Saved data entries

_ _ _ _ _ _ _

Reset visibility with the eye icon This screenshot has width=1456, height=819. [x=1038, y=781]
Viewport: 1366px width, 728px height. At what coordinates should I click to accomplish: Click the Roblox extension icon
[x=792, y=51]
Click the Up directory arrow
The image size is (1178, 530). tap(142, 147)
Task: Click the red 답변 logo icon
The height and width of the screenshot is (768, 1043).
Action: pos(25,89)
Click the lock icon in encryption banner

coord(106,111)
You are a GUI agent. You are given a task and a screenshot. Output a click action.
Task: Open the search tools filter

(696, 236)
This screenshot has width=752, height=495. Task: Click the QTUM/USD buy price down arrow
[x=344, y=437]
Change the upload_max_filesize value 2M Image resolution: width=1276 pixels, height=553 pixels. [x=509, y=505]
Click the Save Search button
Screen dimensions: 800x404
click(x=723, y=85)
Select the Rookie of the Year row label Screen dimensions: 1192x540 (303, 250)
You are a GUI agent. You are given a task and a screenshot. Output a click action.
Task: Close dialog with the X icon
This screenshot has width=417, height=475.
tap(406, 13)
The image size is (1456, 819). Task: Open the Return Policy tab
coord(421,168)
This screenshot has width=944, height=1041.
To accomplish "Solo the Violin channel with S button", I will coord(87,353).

_ _ _ _ _ _ _

Given request: Copy out the entire listing above word for word, keeping every line unchanged.

Solved problem:
Reset visibility with the eye icon This screenshot has width=1456, height=819. [x=1038, y=781]
Viewport: 1366px width, 728px height. At what coordinates should I click to accomplish: Click the Roblox extension icon
[x=792, y=51]
Click the Up directory arrow
The image size is (1178, 530). tap(142, 147)
Task: Click the red 답변 logo icon
The height and width of the screenshot is (768, 1043).
Action: pos(25,89)
Click the lock icon in encryption banner

coord(106,111)
You are a GUI agent. You are given a task and a screenshot. Output a click action.
Task: Open the search tools filter

(696, 236)
This screenshot has width=752, height=495. Task: Click the QTUM/USD buy price down arrow
[x=344, y=437]
Change the upload_max_filesize value 2M Image resolution: width=1276 pixels, height=553 pixels. [x=509, y=505]
Click the Save Search button
Screen dimensions: 800x404
click(x=723, y=85)
Select the Rookie of the Year row label Screen dimensions: 1192x540 (303, 250)
You are a GUI agent. You are given a task and a screenshot. Output a click action.
Task: Close dialog with the X icon
This screenshot has width=417, height=475.
tap(406, 13)
The image size is (1456, 819). Task: Open the Return Policy tab
coord(421,168)
This screenshot has width=944, height=1041.
To accomplish "Solo the Violin channel with S button", I will coord(87,353).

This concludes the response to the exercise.